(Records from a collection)
*** Begin section ***

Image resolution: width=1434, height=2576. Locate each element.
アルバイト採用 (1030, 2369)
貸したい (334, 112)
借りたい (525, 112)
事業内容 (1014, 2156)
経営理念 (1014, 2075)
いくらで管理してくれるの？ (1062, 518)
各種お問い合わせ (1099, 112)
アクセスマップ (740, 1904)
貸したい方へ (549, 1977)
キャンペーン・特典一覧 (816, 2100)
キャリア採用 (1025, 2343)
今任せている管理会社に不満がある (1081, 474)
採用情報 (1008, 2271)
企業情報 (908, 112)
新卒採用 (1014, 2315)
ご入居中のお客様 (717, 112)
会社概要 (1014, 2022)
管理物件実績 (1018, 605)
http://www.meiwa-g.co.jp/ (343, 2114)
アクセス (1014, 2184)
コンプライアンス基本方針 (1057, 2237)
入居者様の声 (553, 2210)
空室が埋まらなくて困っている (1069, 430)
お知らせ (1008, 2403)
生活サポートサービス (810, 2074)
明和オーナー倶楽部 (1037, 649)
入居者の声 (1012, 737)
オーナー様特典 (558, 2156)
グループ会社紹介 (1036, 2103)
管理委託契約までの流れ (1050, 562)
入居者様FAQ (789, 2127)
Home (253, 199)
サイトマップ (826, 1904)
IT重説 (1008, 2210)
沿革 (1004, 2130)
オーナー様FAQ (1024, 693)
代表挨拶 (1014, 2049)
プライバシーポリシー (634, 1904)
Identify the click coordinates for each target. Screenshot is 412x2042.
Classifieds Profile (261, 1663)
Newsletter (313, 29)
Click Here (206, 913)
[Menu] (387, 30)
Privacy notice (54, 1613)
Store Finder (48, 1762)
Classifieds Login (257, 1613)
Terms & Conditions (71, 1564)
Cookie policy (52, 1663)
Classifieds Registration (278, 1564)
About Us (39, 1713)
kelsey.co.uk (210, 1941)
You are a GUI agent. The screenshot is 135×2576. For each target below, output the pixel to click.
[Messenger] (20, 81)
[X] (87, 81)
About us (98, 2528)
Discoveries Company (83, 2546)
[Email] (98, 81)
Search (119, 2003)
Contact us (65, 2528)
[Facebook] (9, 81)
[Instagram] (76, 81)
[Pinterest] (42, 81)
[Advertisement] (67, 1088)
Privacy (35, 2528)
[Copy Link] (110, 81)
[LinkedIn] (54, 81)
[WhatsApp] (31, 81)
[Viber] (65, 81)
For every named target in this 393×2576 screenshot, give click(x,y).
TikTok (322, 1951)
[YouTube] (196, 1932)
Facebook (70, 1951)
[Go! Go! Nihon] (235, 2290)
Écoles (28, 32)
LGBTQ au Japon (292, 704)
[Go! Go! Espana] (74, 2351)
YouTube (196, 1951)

*** End section ***

▸ TASK STATEMENT
This exercise asks for the line with "For every named" and all lines after it through the end of the records above, retyped exactly and with nothing else.

▸ ANSWER
For every named target in this 393×2576 screenshot, give click(x,y).
TikTok (322, 1951)
[YouTube] (196, 1932)
Facebook (70, 1951)
[Go! Go! Nihon] (235, 2290)
Écoles (28, 32)
LGBTQ au Japon (292, 704)
[Go! Go! Espana] (74, 2351)
YouTube (196, 1951)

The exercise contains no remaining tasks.